Now, as for injector mismatch problems- it seems that
the only operational problem appears when you turn off the primary injectors
(wimpy over-rated MSD’s), and try to run at low power. At higher powers, the engine seems to
function OK, but I have to turn the mixture almost fully CCW to make the
engine happy at low power. I
don’t see this as a no-go problem, but would like to match these up better at
some point. I’ll be sending all
my unused injectors (2-MSD’s, and 4- Mazda 550’s) out to someone this week to
find out what they really flow.
While testing the engine, doing everything I could think of to throw it
off, I was going from idle to full throttle, then back to idle.
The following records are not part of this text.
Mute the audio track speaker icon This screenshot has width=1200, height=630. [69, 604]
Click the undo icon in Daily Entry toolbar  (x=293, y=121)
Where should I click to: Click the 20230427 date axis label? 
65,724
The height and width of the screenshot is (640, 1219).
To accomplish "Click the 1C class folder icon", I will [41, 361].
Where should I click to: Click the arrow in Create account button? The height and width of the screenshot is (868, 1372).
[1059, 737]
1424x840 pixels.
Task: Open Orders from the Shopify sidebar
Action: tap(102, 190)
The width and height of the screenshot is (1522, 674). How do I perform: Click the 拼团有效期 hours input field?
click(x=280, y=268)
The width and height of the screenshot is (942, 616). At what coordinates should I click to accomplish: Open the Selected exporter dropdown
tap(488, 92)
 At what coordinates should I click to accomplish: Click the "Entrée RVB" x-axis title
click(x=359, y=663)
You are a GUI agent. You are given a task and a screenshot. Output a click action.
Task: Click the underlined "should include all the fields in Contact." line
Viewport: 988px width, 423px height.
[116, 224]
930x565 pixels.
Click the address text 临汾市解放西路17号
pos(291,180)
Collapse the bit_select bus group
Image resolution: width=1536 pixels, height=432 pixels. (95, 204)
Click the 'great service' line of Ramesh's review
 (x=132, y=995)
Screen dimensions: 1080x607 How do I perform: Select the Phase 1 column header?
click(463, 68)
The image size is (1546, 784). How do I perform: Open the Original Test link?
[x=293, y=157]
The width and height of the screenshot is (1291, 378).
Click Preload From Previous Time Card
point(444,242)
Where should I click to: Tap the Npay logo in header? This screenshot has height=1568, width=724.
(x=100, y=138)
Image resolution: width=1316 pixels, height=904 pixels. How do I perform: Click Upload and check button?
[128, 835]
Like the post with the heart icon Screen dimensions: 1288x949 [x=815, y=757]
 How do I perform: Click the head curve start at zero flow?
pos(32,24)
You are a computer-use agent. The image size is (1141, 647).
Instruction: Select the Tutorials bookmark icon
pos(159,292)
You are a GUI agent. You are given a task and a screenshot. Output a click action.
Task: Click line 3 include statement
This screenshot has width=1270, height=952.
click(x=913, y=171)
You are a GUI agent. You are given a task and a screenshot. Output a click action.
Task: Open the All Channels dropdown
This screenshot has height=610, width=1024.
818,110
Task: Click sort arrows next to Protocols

A friend on the ground was shocked to
see a nice flame appear at the turbo exhaust when I closed the throttle
suddenly. I hadn’t noticed this
before, but I’m not surprised, or alarmed by it, because RX-7’s do it too if
you take off the catalytic converters.
What was more entertaining/disturbing was when I accidentally left the
cold start switch engaged while trying to start a hot engine. The engine was too rich to fire, but
the turbo ignited the fuel, and kept a continuous orange flame about a foot
long flowing out of the exhaust pipe.
I can live without seeing that again :-)
For the record, both the tiny tach, and the new Equus 8068 worked
perfectly. Static rpm at 30” MAP
was 4900, and at 36” MAP was 5400.
This is just a bit below the 5000 at sea level that I was looking for,
but I think I’ll leave it hear for now.
I’m pretty sure I have enough power to fly :-)
Finally, I took the plane for a spin around the
taxiway, and tried to clean the rest of the crud from the brake discs. About half way around the airport, I
noticed that the left brake pedal would sink if I held it. Knowing what this meant, I took it
back to the hanger and found that the flare fitting on the aluminum hose at
the brake caliper just decided to start leaking. After all the times I’ve tried to
over-stress these lines by standing on the brakes, it just decided that now
was the time to leak. By the time
I got back to the hanger, it was just dripping from gravity pressure. Just amazing. Of course now I have to pull the top
skin again to get to the reservoir when I fix the connection. Rats.